A 2014 Jeep Cherokee. Credit: FCA US LLC
Fiat Chrysler last week quietly issued a software patch for critical security vulnerabilities related to its Uconnect vehicle-connectivity system. The vulnerablities were dramatically detailed in a Wired story that was posted earlier today (July 21).
In the Wired piece, two “white hat” hackers remotely connected to a Jeep Cherokee as a reporter drove it down a Missouri freeway. They made the radio blast at full volume and turned on the windshield wipers, but also cut off the transmission as a truck approached and, later, disconnected the brakes, sending the Cherokee into a ditch.
Owners of 2013, 2014 and 2015 models of Chrysler vehicles can download the new software update onto a USB stick, which then can be plugged into the car.

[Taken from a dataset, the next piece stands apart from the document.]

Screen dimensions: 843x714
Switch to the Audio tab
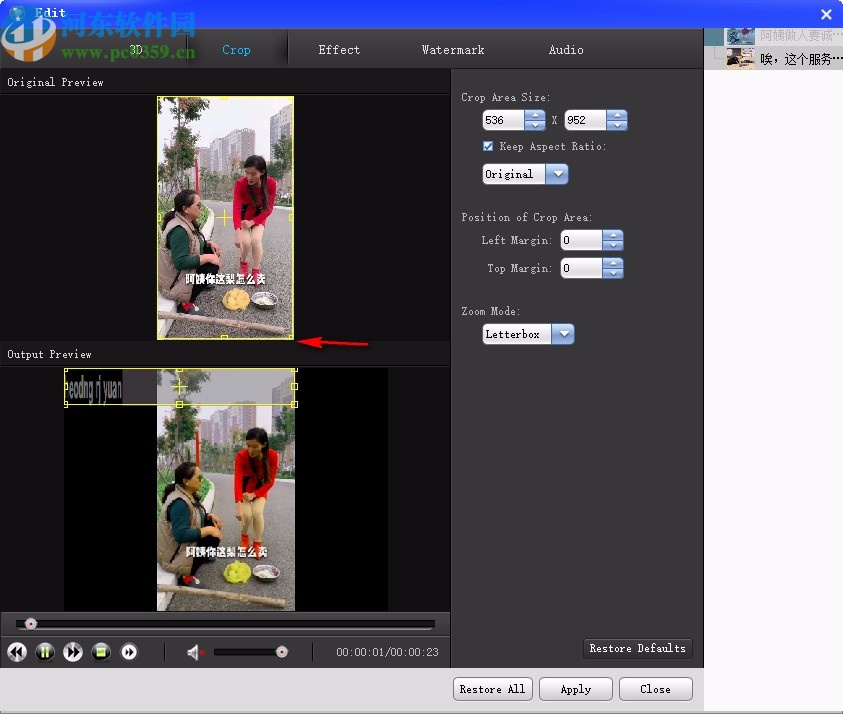pos(566,49)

Chrysler dealers will also install the update for free.
It took hackers Charlie Miller and Chris Valasek nearly a year to discover and exploit the Uconnect flaw, of which they plan to provide more details at next month’s Black Hat security conference in Las Vegas. The flaw let them remotely install a malicious firmware update that gave them control of the vehicle.

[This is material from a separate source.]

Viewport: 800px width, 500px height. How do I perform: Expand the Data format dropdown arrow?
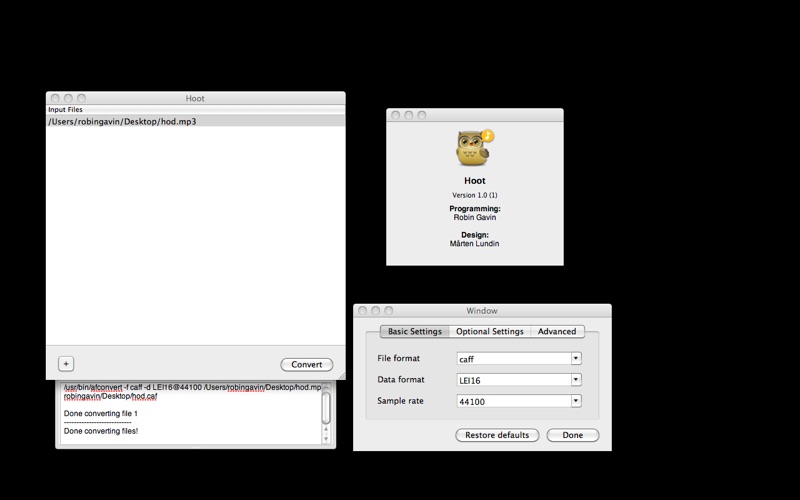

Perhaps even more frighteningly, the pair found that any phone on the Sprint cellular network could be used to find and track any vehicle using Uconnect, anywhere in the country. Wired reporter Andy Greenberg watched Miller track a Dodge Ram in Texas, a Jeep Cherokee in California and a Dodge Durango in Michigan.

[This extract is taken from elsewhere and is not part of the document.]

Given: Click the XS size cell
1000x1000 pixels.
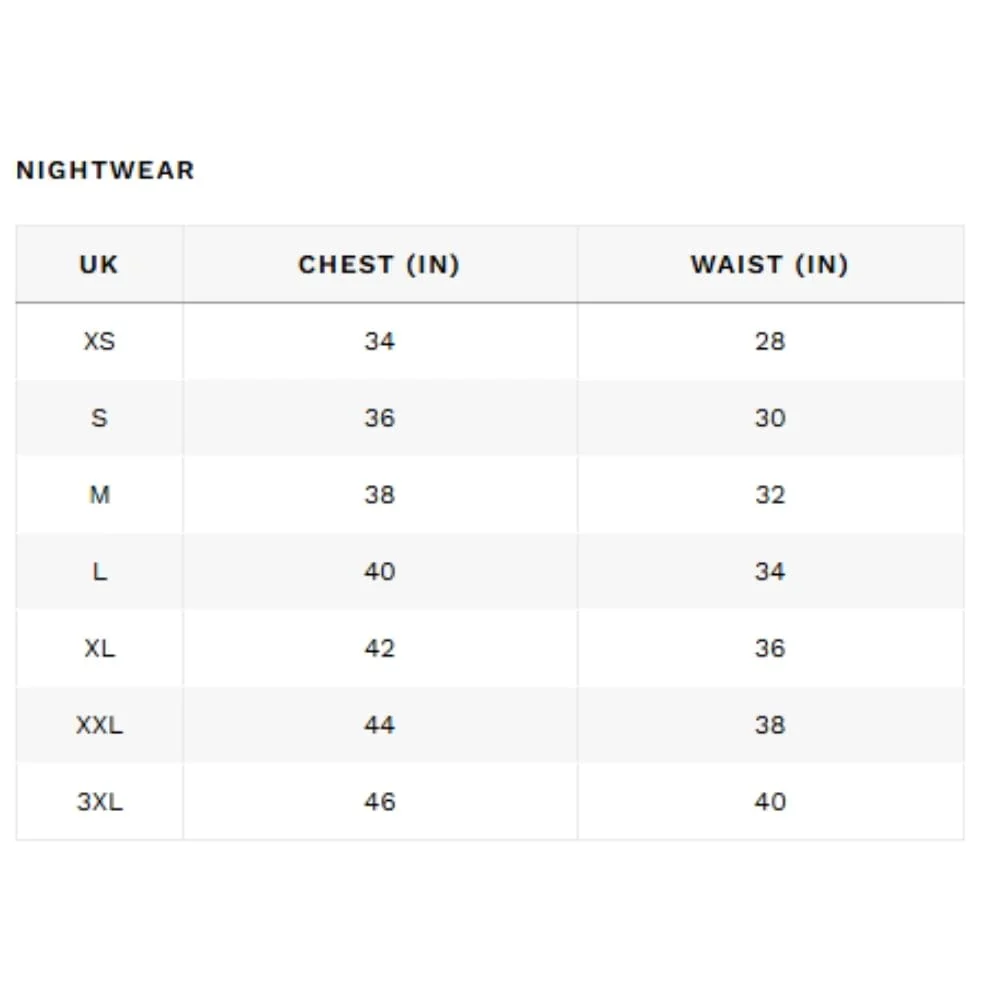Looking at the screenshot, I should pos(99,341).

“When I saw we could do it anywhere, over the Internet, I freaked out,” Valasek told Wired. “That’s a vehicle on a highway in the middle of the country. Car hacking got real, right then.”
In a tweet this morning, Miller said he and Valasek had notified Chrysler of the flaw in October. Wired has posted a video of them hijacking the Cherokee as Greenberg drives.
Owners of recent-year Chrysler vehicles should go to http://www.driveuconnect.com/software-update/ to type in their vehicle identification number (VIN) and see whether their vehicle needs the update. From there, the site will provide instructions on how to download and install the software patch.